When crops are processed into food ingredients and other products, there is always ‘waste’ material left over that needs to be dealt with.
The ‘waste,’ called by-products or co-products, has a lot of nutritional value left and can often be turned into livestock feed or pet food, but it takes work (and money) to figure out the best way to do that. Small companies may be tempted to just dump the material—but sending it to the landfill is neither economically efficient, nor environmentally responsible.
Dr. Rex Newkirk, Associate Professor at the University of Saskatchewan and Ministry of Agriculture Research Chair, Feed Processing, says there’s expert assistance available for small companies trying to figure out what to do with the co-products. The Canadian Feed Research Centre (CFRC) at the University of Saskatchewan is receiving funding support from the National Research Council of Canada Industrial Research Assistance Program (NRC IRAP) to help companies to do this work at reduced cost.
“The support we are receiving from NRC IRAP helps offset a portion of the costs for SMEs accessing our services and we can do the majority of the work for very little added cost to firms,” he says.
Newkirk and Jessica Wang, Specialist, Project Management and Business Development at CFRC, want people to know the capabilities of CFRC.
CFRC is a national research centre at the University of Saskatchewan (USask). It has a full range of feed manufacturing capacity that it uses to assist innovative product development and testing for Canadian small and medium enterprises (SMEs). The Centre has an extensive range of equipment, including pellet mills, hammer mills, roller mill, mixers, steam explosion system, extruder, steam flaker, briquette maker, vacuum coaters, and inline Near-infrared spectroscopy (NIRS) monitor.
A team of feed industry and academic experts liaise with USask faculties to offer research and development guidance, regulatory advice, and contractual trials for public and private sectors.
Wang is able to access a wide range of expertise on campus, including animal research units such as the Rayner Dairy Research and Teaching Facility, Poultry Centre, and Animal Care Unit to conduct in vitro, in situ, and in vivo animal trials.
Feeding studies can range from in vitro, to digestibility and animal trials. “We need to determine how well the animals are going to eat it,” says Newkirk. “Are they going to grow? Are they going to produce meat, milk and eggs – that kind of thing.”
The feed industry is heavily regulated, and navigating that system can be challenging, time consuming, and costly for a small company. “One of the things that Jessica specializes in is working with CFIA [Canadian Food Inspection Agency] to get through that regulatory process,” says Newkirk.
Wang says the organization can help a broad range of companies. “Thanks to our relationship with NRC IRAP, we have a variety of inquiries from different parties and are able to help those companies with initial testing and bringing their products to market.”
She says CFRC clientele includes not only feed companies, but local farmers, pet food companies, and energy companies that are looking for solutions to grow their business by developing new products from agriculture co-products. “We also have clients from animal health product companies who want to achieve the homogeneity and stability data of the feed additives to proceed with the feed registration process in Canada and the USA.”

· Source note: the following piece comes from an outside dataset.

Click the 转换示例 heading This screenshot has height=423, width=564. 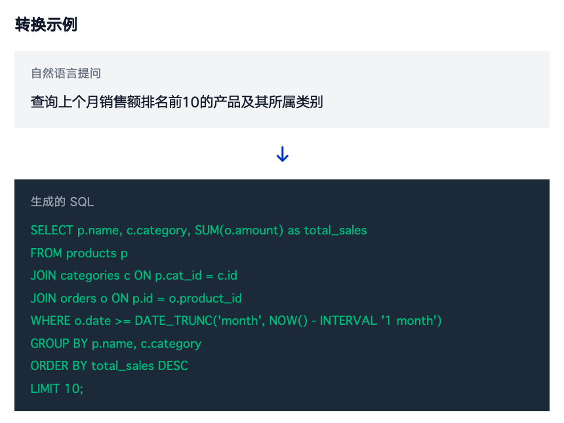pyautogui.click(x=46, y=25)
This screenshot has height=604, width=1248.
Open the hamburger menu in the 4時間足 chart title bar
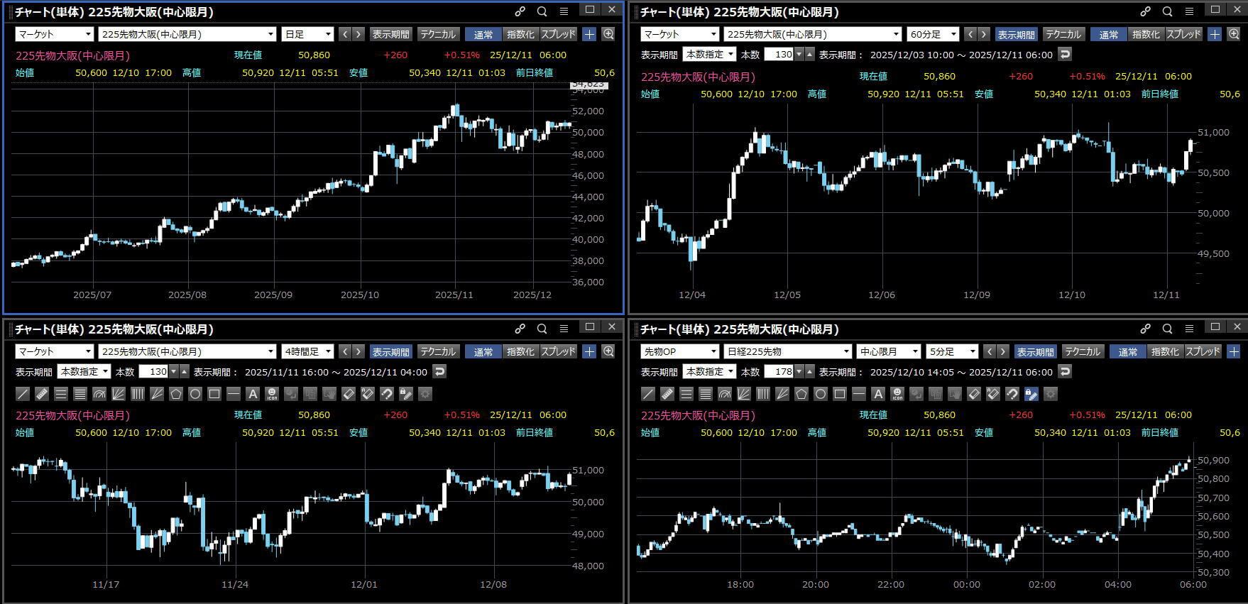coord(564,329)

Newkirk says the NRC IRAP funding is enabling the CFRC to work with companies at an earlier stage than they might usually engage with, allowing them to capture new opportunities that they may otherwise have missed.
The Centre is unique in several ways. “There’s no other feed processing centre like it in Canada, that’s for sure. Most universities have sort of the bare minimum of feed processing,” says Newkirk.
And although there are other feed processing centres in North America, CFRC is unique for its scaling capabilities, with three scales of production.
“We have everything from small scale right up to industrial. We can do small batches as low as 20kg and industrial trial up to 20 tonne per hour. Many centres will be focused on either really small scale, or intermediate scale; we have the full range.”
Along with having access to all the resources at USask, CFRC can tap other organizations in the Saskatchewan bioscience research cluster for expertise, like Saskatchewan Food Industry Development Centre, where they can access experts on extrusion, for example.
CFRC has clients from across Canada, and globally too. Newkirk lists China and Italy as two countries that have accessed CFRC expertise; Newkirk recently taught at a pet food conference and a summer school in Italy, both online.
Another unique thing about CFRC is that clients are encouraged to be there when the various processes are being run, says Newkirk. “If they can’t, we’ll certainly do it without them. But I like having them in there, we’re happy to have them. I like working with SMEs, they’re innovative. They’re…you know, they’re entrepreneurs, right?”